*** DATA EXCERPTS Section Begins ***

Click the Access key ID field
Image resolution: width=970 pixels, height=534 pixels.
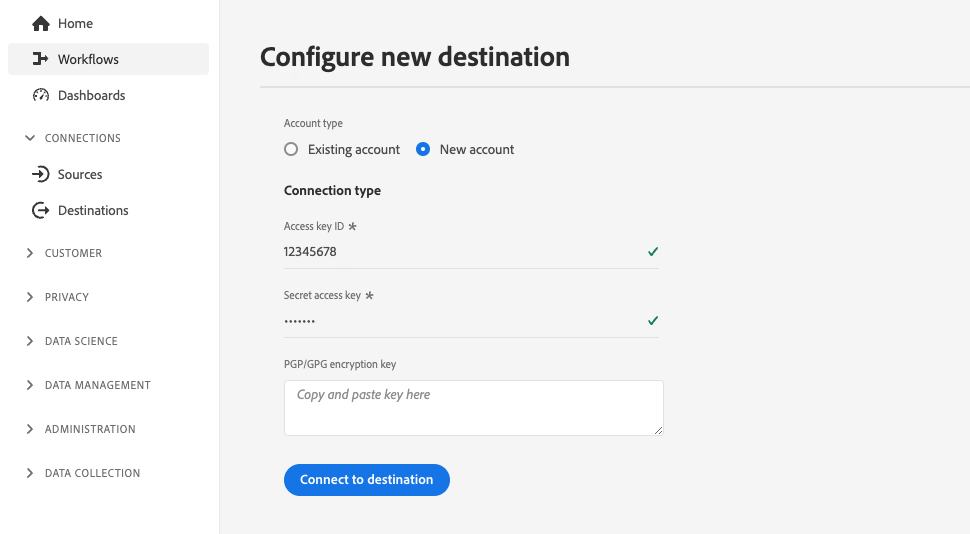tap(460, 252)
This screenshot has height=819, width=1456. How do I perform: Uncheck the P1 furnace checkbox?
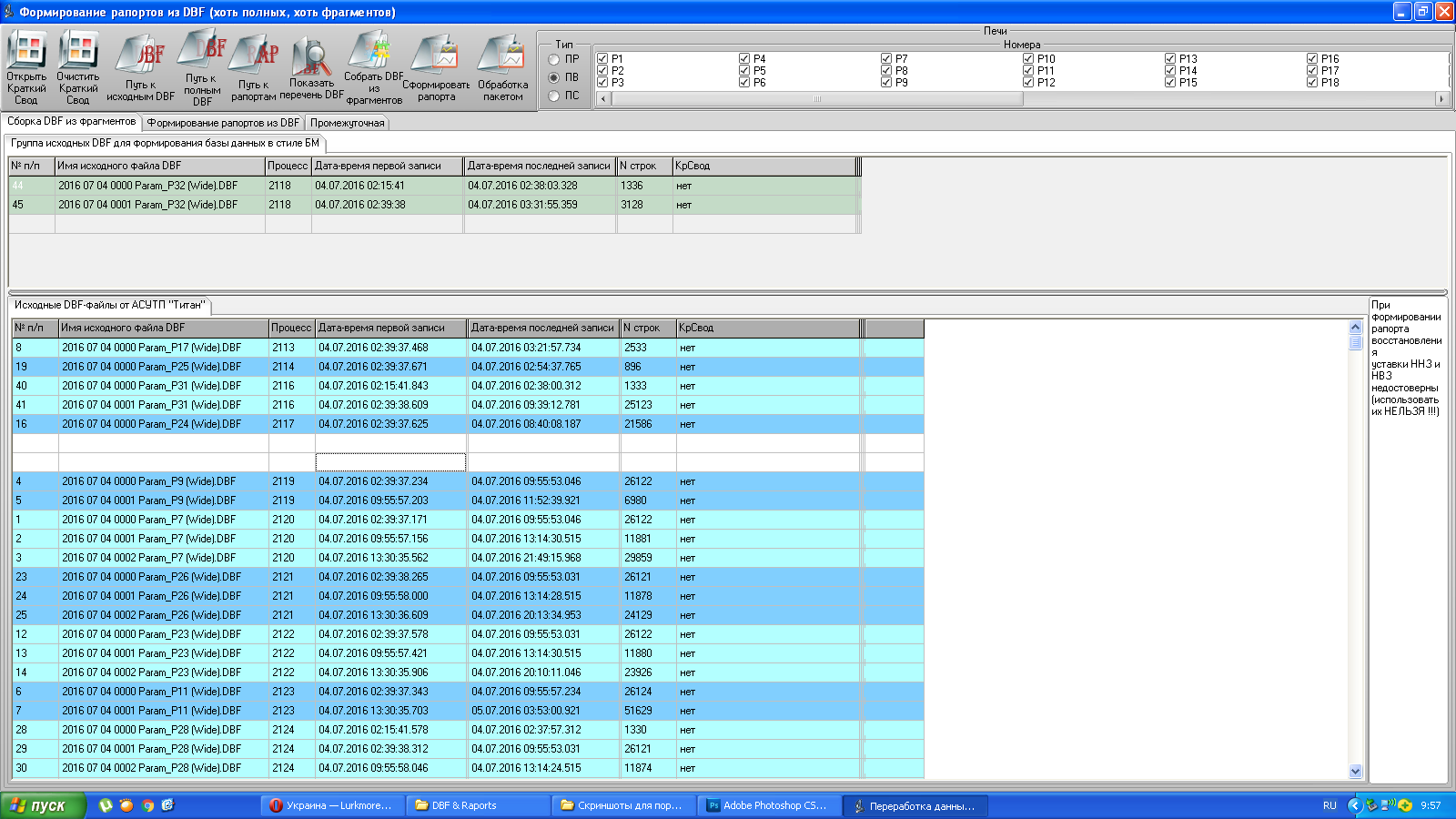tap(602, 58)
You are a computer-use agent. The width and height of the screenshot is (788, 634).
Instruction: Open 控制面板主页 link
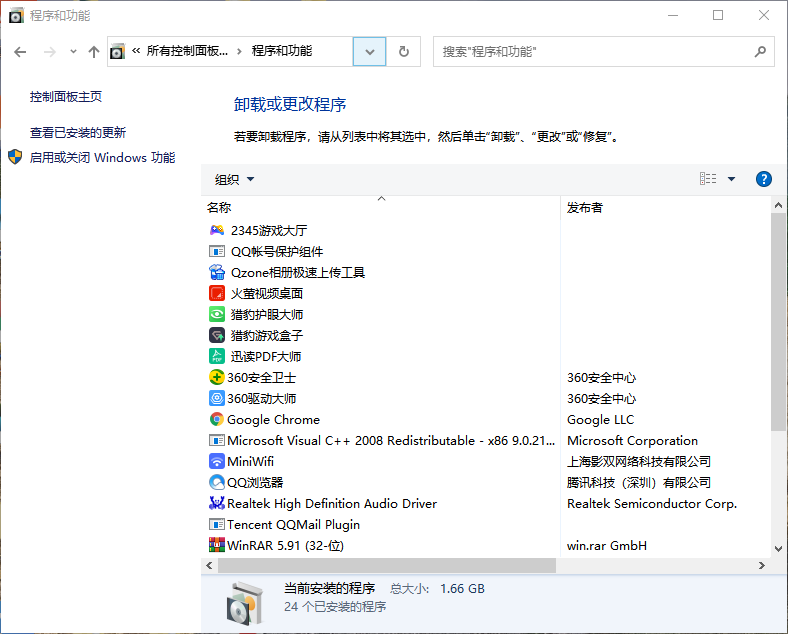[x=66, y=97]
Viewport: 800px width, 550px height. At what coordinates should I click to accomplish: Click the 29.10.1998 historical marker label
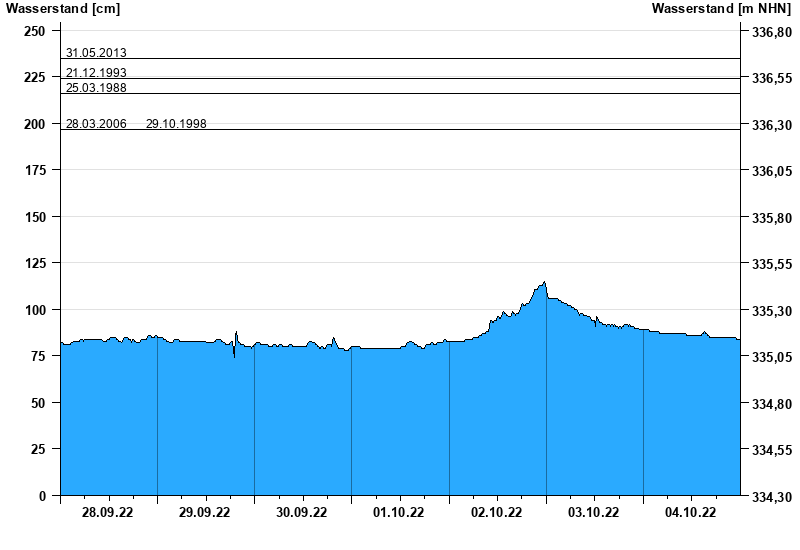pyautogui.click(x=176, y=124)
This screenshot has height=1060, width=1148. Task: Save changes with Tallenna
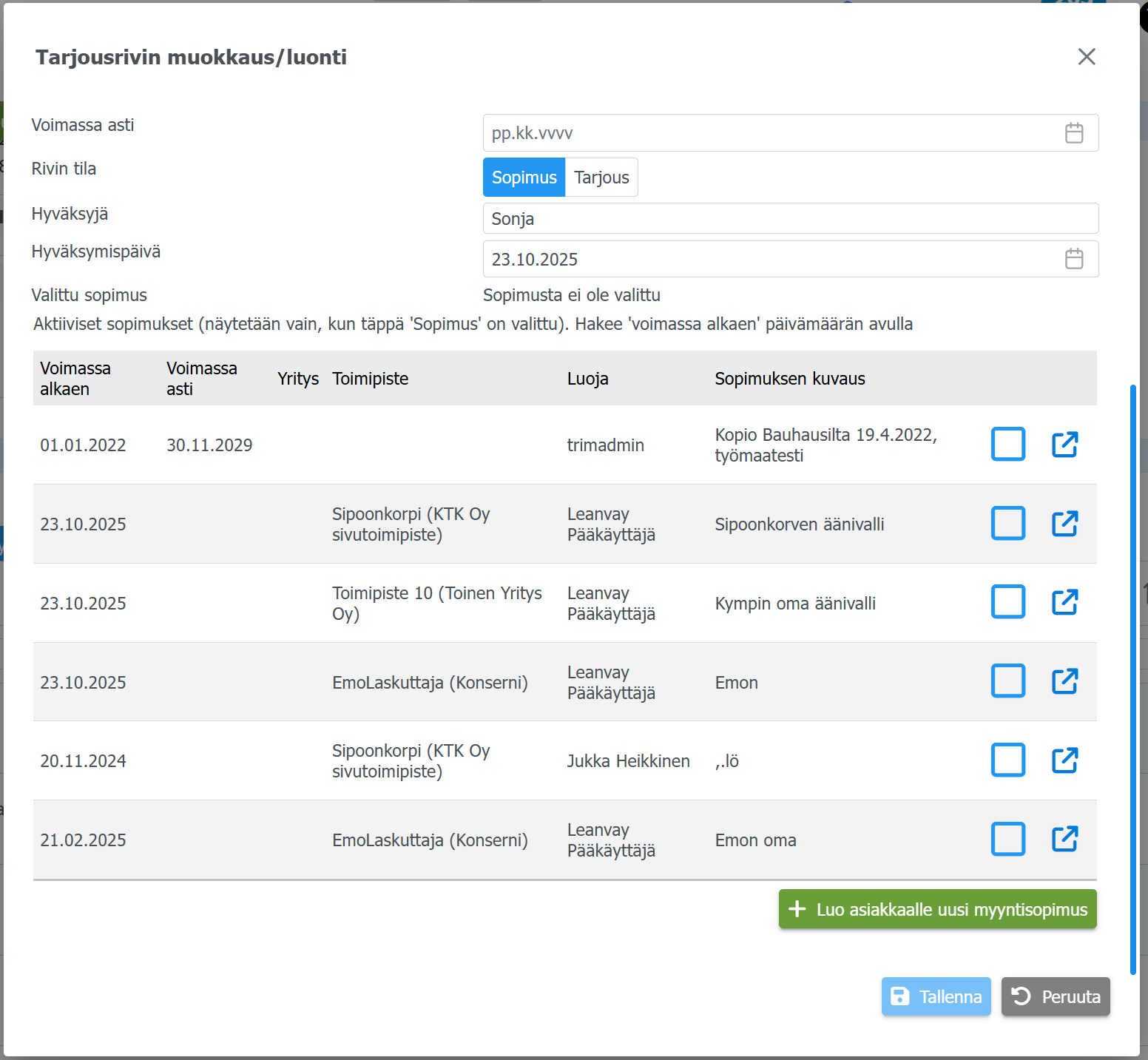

*** DATA EXCERPTS Section Ends ***

*TASK GOAL*. Retype every entry exactly, but keep the pictures out of your copy.

*SOLUTION BELOW*.
Click the Access key ID field
Image resolution: width=970 pixels, height=534 pixels.
tap(460, 252)
This screenshot has height=819, width=1456. How do I perform: Uncheck the P1 furnace checkbox?
tap(602, 58)
You are a computer-use agent. The width and height of the screenshot is (788, 634).
Instruction: Open 控制面板主页 link
[x=66, y=97]
Viewport: 800px width, 550px height. At what coordinates should I click to accomplish: Click the 29.10.1998 historical marker label
pyautogui.click(x=176, y=124)
This screenshot has height=1060, width=1148. Task: Save changes with Tallenna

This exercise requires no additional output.